Believing is not enough; indeed, the Bible teaches that even the demons believe and shudder. Belief that doesn't yield obedience, even to the point of cultural separation when necessary, represents the belief of a Christian "in name only." Paul calls such Christians enemies of the cross of Christ.

It is a hard thing to accept, yet it is most certainly true, that a daily duty of a Christian is to honor the cross of Christ in our behavior in all things.

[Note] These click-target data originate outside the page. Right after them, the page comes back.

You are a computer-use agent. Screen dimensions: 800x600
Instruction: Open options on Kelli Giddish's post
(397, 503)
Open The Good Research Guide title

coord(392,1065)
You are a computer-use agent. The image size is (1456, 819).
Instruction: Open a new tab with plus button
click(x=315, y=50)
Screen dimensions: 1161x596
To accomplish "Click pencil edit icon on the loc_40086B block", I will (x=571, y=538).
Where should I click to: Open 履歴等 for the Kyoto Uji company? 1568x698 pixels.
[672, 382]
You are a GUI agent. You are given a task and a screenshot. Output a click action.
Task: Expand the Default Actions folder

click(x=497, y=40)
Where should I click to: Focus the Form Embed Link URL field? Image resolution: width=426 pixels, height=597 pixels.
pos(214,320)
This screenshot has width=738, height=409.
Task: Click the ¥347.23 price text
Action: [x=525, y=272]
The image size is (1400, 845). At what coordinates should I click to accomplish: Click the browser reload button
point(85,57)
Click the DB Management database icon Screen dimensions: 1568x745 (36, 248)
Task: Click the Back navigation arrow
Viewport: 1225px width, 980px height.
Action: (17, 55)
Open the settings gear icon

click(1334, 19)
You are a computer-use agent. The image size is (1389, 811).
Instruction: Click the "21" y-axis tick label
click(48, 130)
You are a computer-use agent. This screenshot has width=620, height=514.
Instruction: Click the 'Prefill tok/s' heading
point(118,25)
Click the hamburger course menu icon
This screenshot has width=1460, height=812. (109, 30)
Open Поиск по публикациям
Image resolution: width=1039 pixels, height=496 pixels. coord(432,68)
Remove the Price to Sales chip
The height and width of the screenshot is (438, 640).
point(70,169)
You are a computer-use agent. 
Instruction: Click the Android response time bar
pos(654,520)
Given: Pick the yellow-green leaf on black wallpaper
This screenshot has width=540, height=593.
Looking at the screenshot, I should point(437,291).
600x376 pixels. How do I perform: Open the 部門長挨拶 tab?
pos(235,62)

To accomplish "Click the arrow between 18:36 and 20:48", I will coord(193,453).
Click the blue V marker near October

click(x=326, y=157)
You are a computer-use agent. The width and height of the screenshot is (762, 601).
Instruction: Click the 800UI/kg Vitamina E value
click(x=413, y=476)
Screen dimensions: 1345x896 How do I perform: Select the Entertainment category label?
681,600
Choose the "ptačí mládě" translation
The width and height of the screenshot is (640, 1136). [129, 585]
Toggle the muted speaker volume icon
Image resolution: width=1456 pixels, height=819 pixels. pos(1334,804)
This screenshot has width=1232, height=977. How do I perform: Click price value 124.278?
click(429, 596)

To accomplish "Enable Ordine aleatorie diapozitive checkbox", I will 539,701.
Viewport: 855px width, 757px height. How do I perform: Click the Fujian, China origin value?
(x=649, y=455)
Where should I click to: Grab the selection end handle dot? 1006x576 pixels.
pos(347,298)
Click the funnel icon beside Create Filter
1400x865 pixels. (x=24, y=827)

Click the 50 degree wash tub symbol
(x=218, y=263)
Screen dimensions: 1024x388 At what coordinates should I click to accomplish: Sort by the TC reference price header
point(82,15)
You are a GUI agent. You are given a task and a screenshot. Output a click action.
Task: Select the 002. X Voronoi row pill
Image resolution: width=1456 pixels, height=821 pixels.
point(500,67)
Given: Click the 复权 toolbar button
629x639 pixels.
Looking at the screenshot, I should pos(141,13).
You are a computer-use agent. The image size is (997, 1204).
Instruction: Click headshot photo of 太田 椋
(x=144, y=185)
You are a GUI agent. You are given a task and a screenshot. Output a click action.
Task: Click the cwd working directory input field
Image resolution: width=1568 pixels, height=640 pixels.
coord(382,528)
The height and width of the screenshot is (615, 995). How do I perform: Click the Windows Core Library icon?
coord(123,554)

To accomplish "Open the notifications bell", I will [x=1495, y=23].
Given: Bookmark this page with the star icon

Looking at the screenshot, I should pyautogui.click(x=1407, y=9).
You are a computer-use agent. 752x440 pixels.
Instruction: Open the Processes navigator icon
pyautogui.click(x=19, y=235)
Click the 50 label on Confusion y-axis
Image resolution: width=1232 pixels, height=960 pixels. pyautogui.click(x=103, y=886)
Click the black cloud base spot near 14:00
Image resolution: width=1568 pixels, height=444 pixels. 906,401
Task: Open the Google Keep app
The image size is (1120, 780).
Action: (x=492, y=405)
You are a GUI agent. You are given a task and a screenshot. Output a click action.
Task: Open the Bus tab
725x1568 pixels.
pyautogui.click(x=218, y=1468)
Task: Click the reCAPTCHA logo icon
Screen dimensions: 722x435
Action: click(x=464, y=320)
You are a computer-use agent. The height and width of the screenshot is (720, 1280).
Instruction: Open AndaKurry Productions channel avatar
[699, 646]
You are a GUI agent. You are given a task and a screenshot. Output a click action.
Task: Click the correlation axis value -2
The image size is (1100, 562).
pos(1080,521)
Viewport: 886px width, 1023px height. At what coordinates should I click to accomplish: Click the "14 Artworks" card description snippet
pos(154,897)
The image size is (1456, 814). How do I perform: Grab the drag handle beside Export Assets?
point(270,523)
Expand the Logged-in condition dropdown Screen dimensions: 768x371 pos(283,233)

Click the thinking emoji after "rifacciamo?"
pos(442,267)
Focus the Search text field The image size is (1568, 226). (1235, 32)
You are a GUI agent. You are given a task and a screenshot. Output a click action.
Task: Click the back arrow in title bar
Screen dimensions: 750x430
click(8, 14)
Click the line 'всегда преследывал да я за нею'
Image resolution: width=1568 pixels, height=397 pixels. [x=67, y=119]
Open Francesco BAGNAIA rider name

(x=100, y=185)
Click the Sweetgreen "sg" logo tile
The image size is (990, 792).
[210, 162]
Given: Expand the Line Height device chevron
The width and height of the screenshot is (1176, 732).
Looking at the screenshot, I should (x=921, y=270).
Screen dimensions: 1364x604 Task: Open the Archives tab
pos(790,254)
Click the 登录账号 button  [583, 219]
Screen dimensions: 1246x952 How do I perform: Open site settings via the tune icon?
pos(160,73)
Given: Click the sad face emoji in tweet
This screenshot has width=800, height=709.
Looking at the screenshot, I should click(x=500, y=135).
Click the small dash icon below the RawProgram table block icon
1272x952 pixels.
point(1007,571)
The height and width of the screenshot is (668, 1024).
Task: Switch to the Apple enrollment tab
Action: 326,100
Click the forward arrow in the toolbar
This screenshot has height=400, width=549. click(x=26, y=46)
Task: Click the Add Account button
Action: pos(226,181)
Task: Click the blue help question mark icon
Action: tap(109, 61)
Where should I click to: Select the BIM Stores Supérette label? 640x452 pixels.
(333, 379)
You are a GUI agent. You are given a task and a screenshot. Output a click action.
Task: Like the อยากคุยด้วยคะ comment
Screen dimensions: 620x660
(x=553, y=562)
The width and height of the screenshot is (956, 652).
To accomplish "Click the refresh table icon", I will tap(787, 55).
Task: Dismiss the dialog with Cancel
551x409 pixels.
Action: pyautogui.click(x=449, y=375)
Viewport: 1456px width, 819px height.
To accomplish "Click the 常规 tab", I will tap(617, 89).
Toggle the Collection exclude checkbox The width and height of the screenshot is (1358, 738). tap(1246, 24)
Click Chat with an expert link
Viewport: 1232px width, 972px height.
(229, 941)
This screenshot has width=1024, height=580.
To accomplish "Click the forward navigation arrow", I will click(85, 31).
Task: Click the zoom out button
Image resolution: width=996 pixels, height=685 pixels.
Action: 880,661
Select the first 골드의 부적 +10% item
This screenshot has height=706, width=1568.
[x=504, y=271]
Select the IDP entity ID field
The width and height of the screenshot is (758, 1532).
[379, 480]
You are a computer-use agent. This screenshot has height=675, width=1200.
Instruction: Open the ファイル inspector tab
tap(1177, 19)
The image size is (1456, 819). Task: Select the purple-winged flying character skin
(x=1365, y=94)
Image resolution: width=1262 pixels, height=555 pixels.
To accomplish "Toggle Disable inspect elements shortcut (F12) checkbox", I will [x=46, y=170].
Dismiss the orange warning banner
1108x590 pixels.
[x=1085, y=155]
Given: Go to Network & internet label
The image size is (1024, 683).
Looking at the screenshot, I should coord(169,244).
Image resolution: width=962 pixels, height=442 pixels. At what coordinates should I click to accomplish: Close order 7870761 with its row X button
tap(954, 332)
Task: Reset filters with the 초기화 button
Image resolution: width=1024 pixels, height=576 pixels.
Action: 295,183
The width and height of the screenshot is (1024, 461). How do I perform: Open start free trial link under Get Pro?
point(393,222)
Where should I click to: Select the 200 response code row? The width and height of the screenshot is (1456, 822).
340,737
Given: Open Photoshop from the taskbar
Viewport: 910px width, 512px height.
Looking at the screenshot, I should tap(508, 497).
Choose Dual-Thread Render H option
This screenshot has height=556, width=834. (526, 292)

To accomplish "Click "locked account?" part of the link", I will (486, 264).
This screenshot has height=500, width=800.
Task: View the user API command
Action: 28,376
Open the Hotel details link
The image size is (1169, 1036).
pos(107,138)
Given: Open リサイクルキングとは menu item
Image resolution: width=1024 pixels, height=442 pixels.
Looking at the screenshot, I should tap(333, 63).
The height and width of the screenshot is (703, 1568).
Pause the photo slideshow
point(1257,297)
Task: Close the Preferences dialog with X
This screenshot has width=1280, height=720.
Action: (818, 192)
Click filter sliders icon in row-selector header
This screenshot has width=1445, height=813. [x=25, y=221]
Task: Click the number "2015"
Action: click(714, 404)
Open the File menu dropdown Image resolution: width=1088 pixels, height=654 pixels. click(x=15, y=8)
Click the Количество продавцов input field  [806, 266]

Wednesday, October 21, 2009

"Honor Your Parents": Evidence of the Wisdom of God

Honor your father and your mother, that your days may be long in the land that the LORD your God is giving you.
Exodus 20:12 ESV
I am struck again with how important this commandment is. My grandmother passed away at age 99 a few weeks ago, and at her side during the last months of her life were her three remaining sons, all of whom are in their seventies and eighties and dealing with their own health issues.

While tempted to pay a long tribute to them in today's blog post, I will refrain, though they certainly deserve the praise, and I will simply say that their love and innate understanding of this commandment has become a fresh example of the wisdom in God's word.

When Paul cited this passage in Ephesians 6, he reminded his readers that this is the first commandment with a promise: that your days may be long in the land that the LORD your God is giving you.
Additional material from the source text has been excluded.